I told him that I did not have any blankets to give, though he had not actually asked. Savvy Keto knew how to get me to volunteer what he wanted to know. This gift for people, for reading them, for getting adults to open up to him, was a gift that had served Keto well in the past, would serve him well in the future. Maybe it was this that kept him alive when the world around him fell to pieces.

We were eating granola bars while we talked, and I think he enjoyed that, perhaps saw it as fair barter for his story.

“I’d like to help other children,” he said. I think he sensed my nervousness and wanted to make me feel more at ease. It was his turn to smile, to reassure me that he would talk, that he liked talking to visitors. It was embarrassing to be comforted by a child, a victim of war. I was supposed to be the expert here, providing the comfort, the support. My nervousness leveled the playing field for him, gave him a role to play. Keto did not want to be patronized; he wanted respect. He got it. He has it still.
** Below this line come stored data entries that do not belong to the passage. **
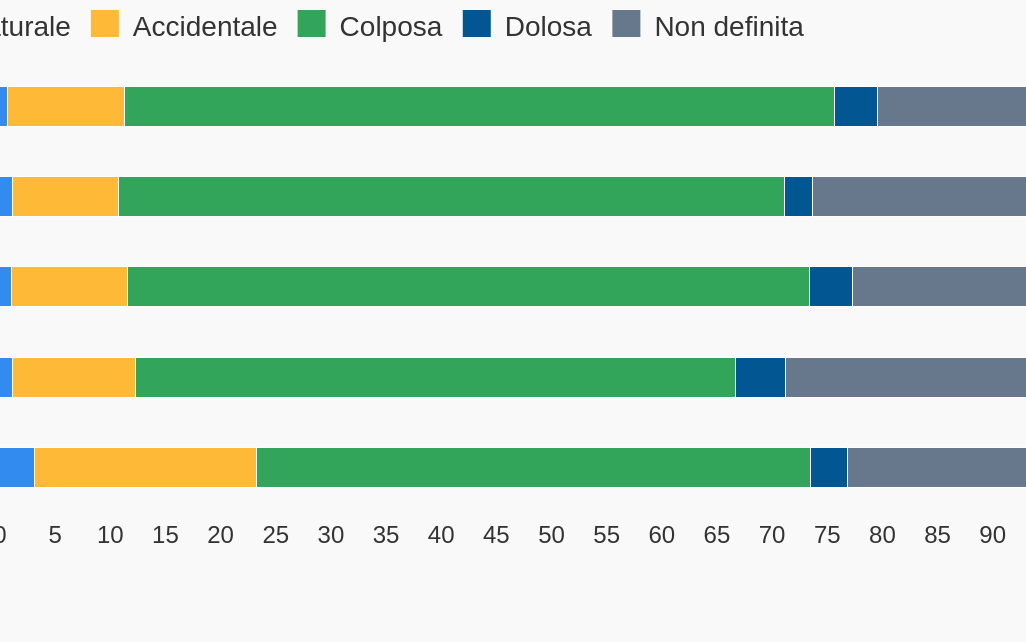Click the orange Accidentale legend swatch
Viewport: 1026px width, 642px height.
click(104, 24)
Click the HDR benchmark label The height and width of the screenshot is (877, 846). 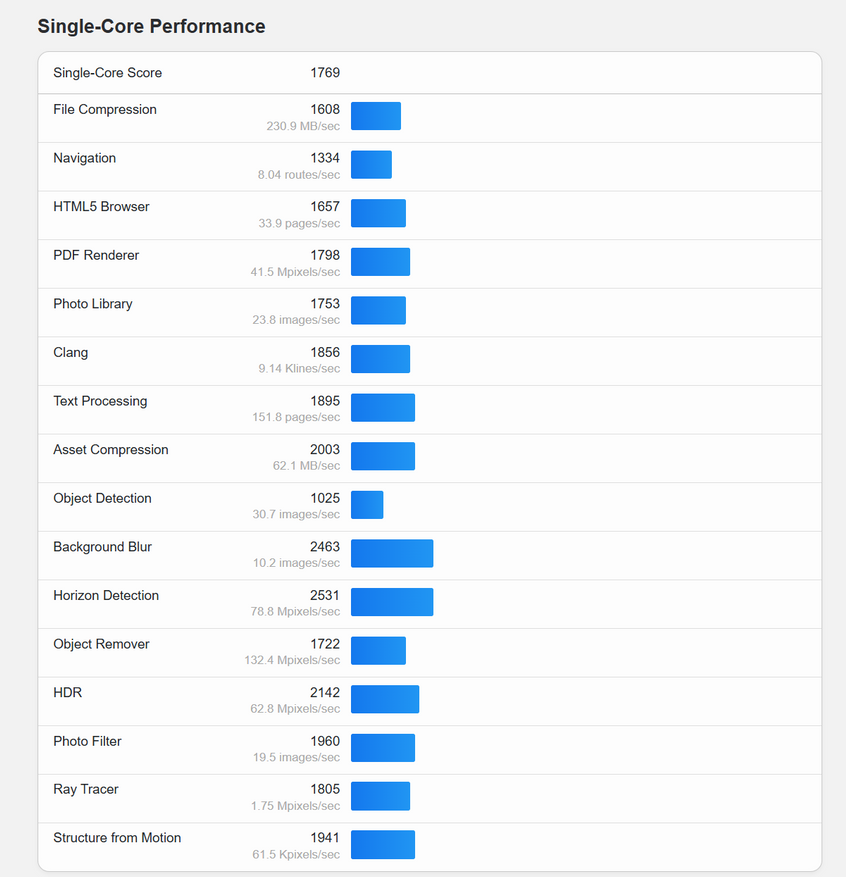pyautogui.click(x=68, y=692)
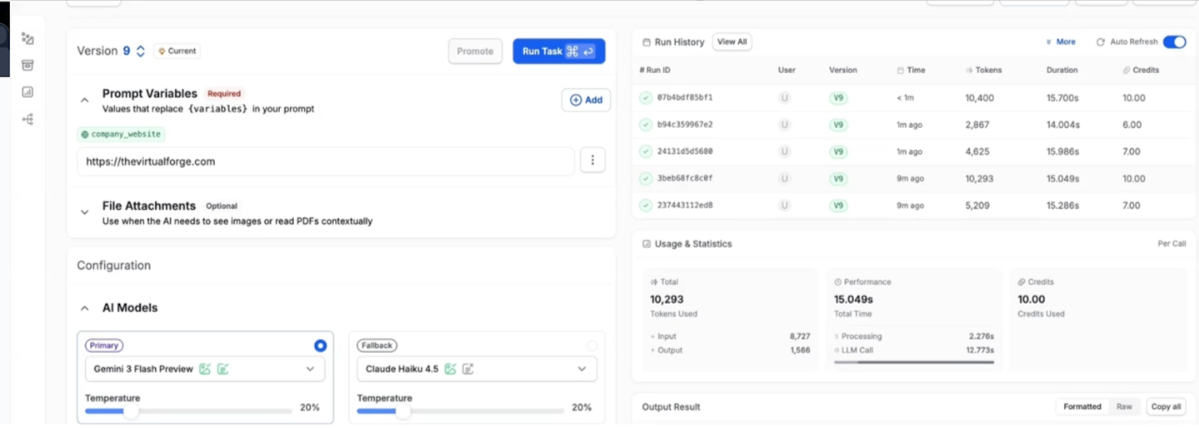Collapse the Prompt Variables section
The image size is (1199, 428).
pyautogui.click(x=85, y=100)
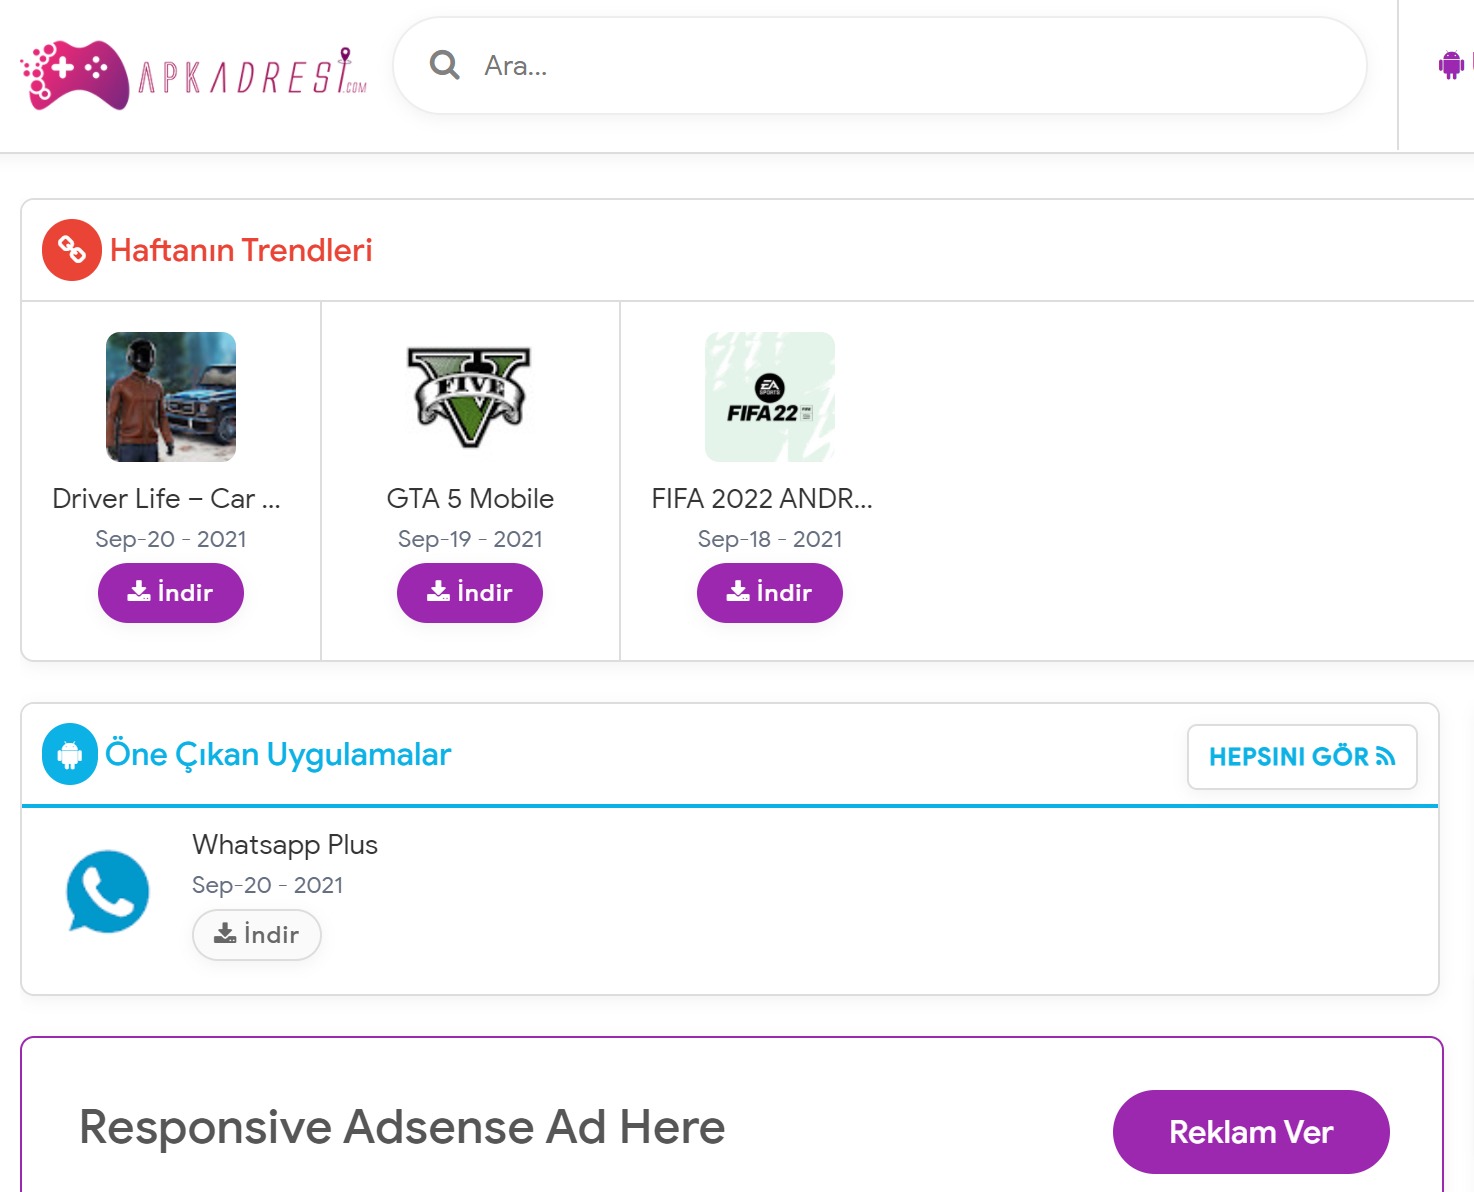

“It’s okay,” he said and settled back in his chair and started talking again. He told his story without interruptions, except to let the translator speak or to nod when I seemed to understand something on my own because he had used a French word that I knew. Both of us liked those few moments of direct connection as he spoke, but otherwise, he spoke without much emotion and without many pauses…. It amazed me at the time, though I grew used to it over the years, how so many children who had been through unspeakable horrors could talk about the most disturbing things with little emotion. These were the facts of their lives. These were their stories.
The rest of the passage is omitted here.